── TASK INPUTS ──

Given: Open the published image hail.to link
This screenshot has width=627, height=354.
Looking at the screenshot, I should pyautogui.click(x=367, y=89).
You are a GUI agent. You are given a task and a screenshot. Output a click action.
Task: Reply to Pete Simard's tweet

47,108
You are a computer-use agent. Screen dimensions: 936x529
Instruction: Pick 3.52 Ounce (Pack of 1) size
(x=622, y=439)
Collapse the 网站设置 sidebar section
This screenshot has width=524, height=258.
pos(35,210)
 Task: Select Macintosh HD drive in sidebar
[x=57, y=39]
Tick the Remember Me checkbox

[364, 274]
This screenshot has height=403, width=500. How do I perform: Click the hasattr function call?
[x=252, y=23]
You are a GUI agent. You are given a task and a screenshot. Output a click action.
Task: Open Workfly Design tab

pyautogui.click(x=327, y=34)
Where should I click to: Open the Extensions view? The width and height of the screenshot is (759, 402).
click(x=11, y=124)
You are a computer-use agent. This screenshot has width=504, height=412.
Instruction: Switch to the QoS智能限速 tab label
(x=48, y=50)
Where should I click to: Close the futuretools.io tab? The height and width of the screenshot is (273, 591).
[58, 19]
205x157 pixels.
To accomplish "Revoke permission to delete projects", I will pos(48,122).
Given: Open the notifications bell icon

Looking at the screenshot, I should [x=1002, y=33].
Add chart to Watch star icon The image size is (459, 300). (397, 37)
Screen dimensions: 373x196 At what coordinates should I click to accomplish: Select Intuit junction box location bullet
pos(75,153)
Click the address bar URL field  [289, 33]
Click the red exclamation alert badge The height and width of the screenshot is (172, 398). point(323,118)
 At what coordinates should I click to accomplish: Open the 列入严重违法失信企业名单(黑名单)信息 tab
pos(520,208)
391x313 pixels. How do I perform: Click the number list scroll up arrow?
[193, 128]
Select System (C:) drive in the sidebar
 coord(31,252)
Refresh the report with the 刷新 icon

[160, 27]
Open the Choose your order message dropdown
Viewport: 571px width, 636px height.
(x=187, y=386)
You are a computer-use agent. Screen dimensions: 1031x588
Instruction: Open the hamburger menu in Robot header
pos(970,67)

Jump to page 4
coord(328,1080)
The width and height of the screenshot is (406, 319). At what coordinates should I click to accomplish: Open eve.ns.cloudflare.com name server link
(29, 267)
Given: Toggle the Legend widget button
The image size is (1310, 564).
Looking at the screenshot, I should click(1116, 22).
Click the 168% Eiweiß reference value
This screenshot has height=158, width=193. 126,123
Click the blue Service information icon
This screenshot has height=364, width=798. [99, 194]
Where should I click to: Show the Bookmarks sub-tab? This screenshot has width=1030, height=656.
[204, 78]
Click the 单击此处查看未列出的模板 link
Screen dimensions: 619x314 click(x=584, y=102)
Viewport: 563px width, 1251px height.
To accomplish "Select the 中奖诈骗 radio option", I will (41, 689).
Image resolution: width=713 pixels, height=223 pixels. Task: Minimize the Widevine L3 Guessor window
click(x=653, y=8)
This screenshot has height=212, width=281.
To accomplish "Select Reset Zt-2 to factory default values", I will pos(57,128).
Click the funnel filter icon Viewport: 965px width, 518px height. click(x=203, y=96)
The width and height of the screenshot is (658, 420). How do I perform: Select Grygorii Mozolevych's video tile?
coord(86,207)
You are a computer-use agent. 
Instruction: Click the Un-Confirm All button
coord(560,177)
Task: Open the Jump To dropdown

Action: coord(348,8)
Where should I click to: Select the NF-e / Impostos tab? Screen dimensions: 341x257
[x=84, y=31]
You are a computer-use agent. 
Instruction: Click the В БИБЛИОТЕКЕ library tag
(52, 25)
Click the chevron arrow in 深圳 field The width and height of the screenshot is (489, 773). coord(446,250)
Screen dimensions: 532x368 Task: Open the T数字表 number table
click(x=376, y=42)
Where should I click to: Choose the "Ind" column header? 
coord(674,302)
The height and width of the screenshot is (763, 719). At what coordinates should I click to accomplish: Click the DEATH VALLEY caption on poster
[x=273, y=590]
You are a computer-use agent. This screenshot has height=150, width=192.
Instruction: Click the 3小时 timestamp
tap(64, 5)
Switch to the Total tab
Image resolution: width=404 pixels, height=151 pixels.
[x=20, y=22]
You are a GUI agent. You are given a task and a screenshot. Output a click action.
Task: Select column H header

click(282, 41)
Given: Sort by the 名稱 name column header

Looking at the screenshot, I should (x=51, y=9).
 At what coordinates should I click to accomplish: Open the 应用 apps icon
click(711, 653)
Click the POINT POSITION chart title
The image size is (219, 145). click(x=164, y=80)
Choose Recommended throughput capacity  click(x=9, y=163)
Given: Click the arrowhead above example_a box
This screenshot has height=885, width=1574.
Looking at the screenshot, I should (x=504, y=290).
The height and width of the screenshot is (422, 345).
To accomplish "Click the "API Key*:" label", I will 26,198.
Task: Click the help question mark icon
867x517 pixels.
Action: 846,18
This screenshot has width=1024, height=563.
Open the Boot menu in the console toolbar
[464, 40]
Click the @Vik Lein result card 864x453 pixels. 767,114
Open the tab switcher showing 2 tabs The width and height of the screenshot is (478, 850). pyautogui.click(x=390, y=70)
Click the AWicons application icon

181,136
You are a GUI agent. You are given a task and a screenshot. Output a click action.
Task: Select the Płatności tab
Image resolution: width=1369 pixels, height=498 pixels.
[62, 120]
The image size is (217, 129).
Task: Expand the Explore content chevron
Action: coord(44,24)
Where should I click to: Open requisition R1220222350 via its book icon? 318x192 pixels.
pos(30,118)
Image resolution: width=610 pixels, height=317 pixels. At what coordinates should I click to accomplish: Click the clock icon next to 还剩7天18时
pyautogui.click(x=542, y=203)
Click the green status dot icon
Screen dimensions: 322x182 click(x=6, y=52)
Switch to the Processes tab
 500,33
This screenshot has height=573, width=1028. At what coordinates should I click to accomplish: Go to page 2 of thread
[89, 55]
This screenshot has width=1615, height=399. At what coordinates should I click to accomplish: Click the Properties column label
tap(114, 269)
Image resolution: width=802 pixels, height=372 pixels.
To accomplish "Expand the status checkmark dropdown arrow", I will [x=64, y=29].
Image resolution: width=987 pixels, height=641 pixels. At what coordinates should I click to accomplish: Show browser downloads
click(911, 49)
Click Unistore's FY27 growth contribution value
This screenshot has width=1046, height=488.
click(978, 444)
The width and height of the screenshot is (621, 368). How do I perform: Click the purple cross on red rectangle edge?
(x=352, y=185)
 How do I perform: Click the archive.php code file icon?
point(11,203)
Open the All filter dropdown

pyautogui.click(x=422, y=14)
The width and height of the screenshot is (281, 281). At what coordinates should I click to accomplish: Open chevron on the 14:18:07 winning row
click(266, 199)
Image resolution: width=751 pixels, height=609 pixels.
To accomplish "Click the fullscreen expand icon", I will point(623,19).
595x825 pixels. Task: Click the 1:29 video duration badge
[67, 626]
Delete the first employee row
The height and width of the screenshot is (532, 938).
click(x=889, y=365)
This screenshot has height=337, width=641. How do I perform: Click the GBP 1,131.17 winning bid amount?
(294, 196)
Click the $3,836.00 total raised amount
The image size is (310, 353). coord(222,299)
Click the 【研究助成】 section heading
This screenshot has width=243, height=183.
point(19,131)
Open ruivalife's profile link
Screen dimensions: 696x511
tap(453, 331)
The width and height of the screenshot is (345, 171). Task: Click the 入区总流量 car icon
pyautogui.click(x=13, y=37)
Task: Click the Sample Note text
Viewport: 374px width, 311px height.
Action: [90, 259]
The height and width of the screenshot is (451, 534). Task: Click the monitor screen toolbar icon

───

Line by line, please reproduce the records exactly.

* RESULT OF THE TASK:
Given: Open the published image hail.to link
This screenshot has width=627, height=354.
Looking at the screenshot, I should pyautogui.click(x=367, y=89).
You are a GUI agent. You are given a task and a screenshot. Output a click action.
Task: Reply to Pete Simard's tweet

47,108
You are a computer-use agent. Screen dimensions: 936x529
Instruction: Pick 3.52 Ounce (Pack of 1) size
(x=622, y=439)
Collapse the 网站设置 sidebar section
This screenshot has width=524, height=258.
pos(35,210)
 Task: Select Macintosh HD drive in sidebar
[x=57, y=39]
Tick the Remember Me checkbox

[364, 274]
This screenshot has height=403, width=500. How do I perform: Click the hasattr function call?
[x=252, y=23]
You are a GUI agent. You are given a task and a screenshot. Output a click action.
Task: Open Workfly Design tab

pyautogui.click(x=327, y=34)
Where should I click to: Open the Extensions view? The width and height of the screenshot is (759, 402).
click(x=11, y=124)
You are a computer-use agent. This screenshot has width=504, height=412.
Instruction: Switch to the QoS智能限速 tab label
(x=48, y=50)
Where should I click to: Close the futuretools.io tab? The height and width of the screenshot is (273, 591).
[58, 19]
205x157 pixels.
To accomplish "Revoke permission to delete projects", I will pos(48,122).
Given: Open the notifications bell icon

Looking at the screenshot, I should [x=1002, y=33].
Add chart to Watch star icon The image size is (459, 300). (397, 37)
Screen dimensions: 373x196 At what coordinates should I click to accomplish: Select Intuit junction box location bullet
pos(75,153)
Click the address bar URL field  [289, 33]
Click the red exclamation alert badge The height and width of the screenshot is (172, 398). point(323,118)
 At what coordinates should I click to accomplish: Open the 列入严重违法失信企业名单(黑名单)信息 tab
pos(520,208)
391x313 pixels. How do I perform: Click the number list scroll up arrow?
[193, 128]
Select System (C:) drive in the sidebar
 coord(31,252)
Refresh the report with the 刷新 icon

[160, 27]
Open the Choose your order message dropdown
Viewport: 571px width, 636px height.
(x=187, y=386)
You are a computer-use agent. Screen dimensions: 1031x588
Instruction: Open the hamburger menu in Robot header
pos(970,67)

Jump to page 4
coord(328,1080)
The width and height of the screenshot is (406, 319). At what coordinates should I click to accomplish: Open eve.ns.cloudflare.com name server link
(29, 267)
Given: Toggle the Legend widget button
The image size is (1310, 564).
Looking at the screenshot, I should click(1116, 22).
Click the 168% Eiweiß reference value
This screenshot has height=158, width=193. 126,123
Click the blue Service information icon
This screenshot has height=364, width=798. [99, 194]
Where should I click to: Show the Bookmarks sub-tab? This screenshot has width=1030, height=656.
[204, 78]
Click the 单击此处查看未列出的模板 link
Screen dimensions: 619x314 click(x=584, y=102)
Viewport: 563px width, 1251px height.
To accomplish "Select the 中奖诈骗 radio option", I will (41, 689).
Image resolution: width=713 pixels, height=223 pixels. Task: Minimize the Widevine L3 Guessor window
click(x=653, y=8)
This screenshot has height=212, width=281.
To accomplish "Select Reset Zt-2 to factory default values", I will pos(57,128).
Click the funnel filter icon Viewport: 965px width, 518px height. click(x=203, y=96)
The width and height of the screenshot is (658, 420). How do I perform: Select Grygorii Mozolevych's video tile?
coord(86,207)
You are a computer-use agent. 
Instruction: Click the Un-Confirm All button
coord(560,177)
Task: Open the Jump To dropdown

Action: coord(348,8)
Where should I click to: Select the NF-e / Impostos tab? Screen dimensions: 341x257
[x=84, y=31]
You are a computer-use agent. 
Instruction: Click the В БИБЛИОТЕКЕ library tag
(52, 25)
Click the chevron arrow in 深圳 field The width and height of the screenshot is (489, 773). coord(446,250)
Screen dimensions: 532x368 Task: Open the T数字表 number table
click(x=376, y=42)
Where should I click to: Choose the "Ind" column header? 
coord(674,302)
The height and width of the screenshot is (763, 719). At what coordinates should I click to accomplish: Click the DEATH VALLEY caption on poster
[x=273, y=590]
You are a computer-use agent. This screenshot has height=150, width=192.
Instruction: Click the 3小时 timestamp
tap(64, 5)
Switch to the Total tab
Image resolution: width=404 pixels, height=151 pixels.
[x=20, y=22]
You are a GUI agent. You are given a task and a screenshot. Output a click action.
Task: Select column H header

click(282, 41)
Given: Sort by the 名稱 name column header

Looking at the screenshot, I should (x=51, y=9).
 At what coordinates should I click to accomplish: Open the 应用 apps icon
click(711, 653)
Click the POINT POSITION chart title
The image size is (219, 145). click(x=164, y=80)
Choose Recommended throughput capacity  click(x=9, y=163)
Given: Click the arrowhead above example_a box
This screenshot has height=885, width=1574.
Looking at the screenshot, I should (x=504, y=290).
The height and width of the screenshot is (422, 345).
To accomplish "Click the "API Key*:" label", I will 26,198.
Task: Click the help question mark icon
867x517 pixels.
Action: 846,18
This screenshot has width=1024, height=563.
Open the Boot menu in the console toolbar
[464, 40]
Click the @Vik Lein result card 864x453 pixels. 767,114
Open the tab switcher showing 2 tabs The width and height of the screenshot is (478, 850). pyautogui.click(x=390, y=70)
Click the AWicons application icon

181,136
You are a GUI agent. You are given a task and a screenshot. Output a click action.
Task: Select the Płatności tab
Image resolution: width=1369 pixels, height=498 pixels.
[62, 120]
The image size is (217, 129).
Task: Expand the Explore content chevron
Action: coord(44,24)
Where should I click to: Open requisition R1220222350 via its book icon? 318x192 pixels.
pos(30,118)
Image resolution: width=610 pixels, height=317 pixels. At what coordinates should I click to accomplish: Click the clock icon next to 还剩7天18时
pyautogui.click(x=542, y=203)
Click the green status dot icon
Screen dimensions: 322x182 click(x=6, y=52)
Switch to the Processes tab
 500,33
This screenshot has height=573, width=1028. At what coordinates should I click to accomplish: Go to page 2 of thread
[89, 55]
This screenshot has width=1615, height=399. At what coordinates should I click to accomplish: Click the Properties column label
tap(114, 269)
Image resolution: width=802 pixels, height=372 pixels.
To accomplish "Expand the status checkmark dropdown arrow", I will [x=64, y=29].
Image resolution: width=987 pixels, height=641 pixels. At what coordinates should I click to accomplish: Show browser downloads
click(911, 49)
Click Unistore's FY27 growth contribution value
This screenshot has width=1046, height=488.
click(978, 444)
The width and height of the screenshot is (621, 368). How do I perform: Click the purple cross on red rectangle edge?
(x=352, y=185)
 How do I perform: Click the archive.php code file icon?
point(11,203)
Open the All filter dropdown

pyautogui.click(x=422, y=14)
The width and height of the screenshot is (281, 281). At what coordinates should I click to accomplish: Open chevron on the 14:18:07 winning row
click(266, 199)
Image resolution: width=751 pixels, height=609 pixels.
To accomplish "Click the fullscreen expand icon", I will point(623,19).
595x825 pixels. Task: Click the 1:29 video duration badge
[67, 626]
Delete the first employee row
The height and width of the screenshot is (532, 938).
click(x=889, y=365)
This screenshot has height=337, width=641. How do I perform: Click the GBP 1,131.17 winning bid amount?
(294, 196)
Click the $3,836.00 total raised amount
The image size is (310, 353). coord(222,299)
Click the 【研究助成】 section heading
This screenshot has width=243, height=183.
point(19,131)
Open ruivalife's profile link
Screen dimensions: 696x511
tap(453, 331)
The width and height of the screenshot is (345, 171). Task: Click the 入区总流量 car icon
pyautogui.click(x=13, y=37)
Task: Click the Sample Note text
Viewport: 374px width, 311px height.
Action: [90, 259]
The height and width of the screenshot is (451, 534). Task: Click the monitor screen toolbar icon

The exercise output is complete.